**TEXTO MOSTRADO**
Como director de la puesta, él creía que el público —que ya no era igual al que nos vio en el ´67— no iba al teatro a “ver más drama”, que la gente tenía suficiente con su estrés y sus problemas de la vida diaria. Entonces sacó del teatro de Harold Pinter todo ese humor negro, el sarcasmo, la ironía… y llevó la puesta por esa línea de trabajo. Y por supuesto, quienes nos vieron en el ´67 vieron otra Virginia Woolf en 2005, una puesta pasada por el tamiz y las experiencias de un hombre del siglo XXI. Encontramos personas que comparaban ambas puestas, pero también otras para quienes esta era su primera vez frente a esta obra de Edward Albee, y puedo asegurar que gustó mucho.

Con este montaje inauguramos el Festival de Teatro de Camagüey de 2006 y, además, hicimos dos temporadas en la Sala García Lorca a teatro lleno. Las acomodadoras nos decían: “este teatro solo se ve así de lleno con el ballet”. Claro, dos actores muy admirados y muy queridos por todos… Además, para entonces ya José Antonio tenía muchos años de trabajo y era muy recordado por sus personajes en la televisión y en la radio. Es impresionante la popularidad que otorga a un actor el trabajo en los medios masivos.

**TAREAS REQUERIDAS**
A – Según el texto mostrado, ¿qué festival se inauguró con este montaje?
B – Por favor, copia del texto mostrado el fragmento que comienza con "Con este montaje" y continúa hasta "los medios masivos.", ambos incluidos.

**DATOS EXTRAÍDOS**
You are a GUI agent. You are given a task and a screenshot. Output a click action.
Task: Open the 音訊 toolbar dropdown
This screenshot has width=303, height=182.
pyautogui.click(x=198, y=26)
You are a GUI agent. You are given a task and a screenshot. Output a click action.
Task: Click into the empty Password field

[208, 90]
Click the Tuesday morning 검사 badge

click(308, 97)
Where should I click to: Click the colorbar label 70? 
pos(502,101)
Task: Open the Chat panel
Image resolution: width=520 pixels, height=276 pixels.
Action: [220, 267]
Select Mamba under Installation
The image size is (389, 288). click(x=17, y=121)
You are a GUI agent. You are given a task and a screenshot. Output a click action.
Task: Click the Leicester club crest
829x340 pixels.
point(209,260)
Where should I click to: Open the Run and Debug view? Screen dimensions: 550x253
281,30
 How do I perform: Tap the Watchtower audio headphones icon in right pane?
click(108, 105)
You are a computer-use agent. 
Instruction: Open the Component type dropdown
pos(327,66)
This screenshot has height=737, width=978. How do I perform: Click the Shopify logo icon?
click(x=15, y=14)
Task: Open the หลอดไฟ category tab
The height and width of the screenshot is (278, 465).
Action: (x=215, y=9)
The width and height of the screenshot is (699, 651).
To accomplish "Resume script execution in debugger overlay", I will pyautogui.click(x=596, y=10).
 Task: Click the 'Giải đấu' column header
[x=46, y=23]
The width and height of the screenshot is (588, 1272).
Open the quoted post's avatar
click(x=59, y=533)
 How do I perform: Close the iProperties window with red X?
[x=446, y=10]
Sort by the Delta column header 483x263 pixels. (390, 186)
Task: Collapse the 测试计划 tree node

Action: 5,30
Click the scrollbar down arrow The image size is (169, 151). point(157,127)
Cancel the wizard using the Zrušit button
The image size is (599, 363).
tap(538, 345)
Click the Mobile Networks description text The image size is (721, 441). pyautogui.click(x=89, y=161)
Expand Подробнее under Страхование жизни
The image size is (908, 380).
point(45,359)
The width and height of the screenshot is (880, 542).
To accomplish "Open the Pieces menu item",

**RESPUESTAS**
A – El Festival de Teatro de Camagüey de 2006.

B –
Con este montaje inauguramos el Festival de Teatro de Camagüey de 2006 y, además, hicimos dos temporadas en la Sala García Lorca a teatro lleno. Las acomodadoras nos decían: “este teatro solo se ve así de lleno con el ballet”. Claro, dos actores muy admirados y muy queridos por todos… Además, para entonces ya José Antonio tenía muchos años de trabajo y era muy recordado por sus personajes en la televisión y en la radio. Es impresionante la popularidad que otorga a un actor el trabajo en los medios masivos.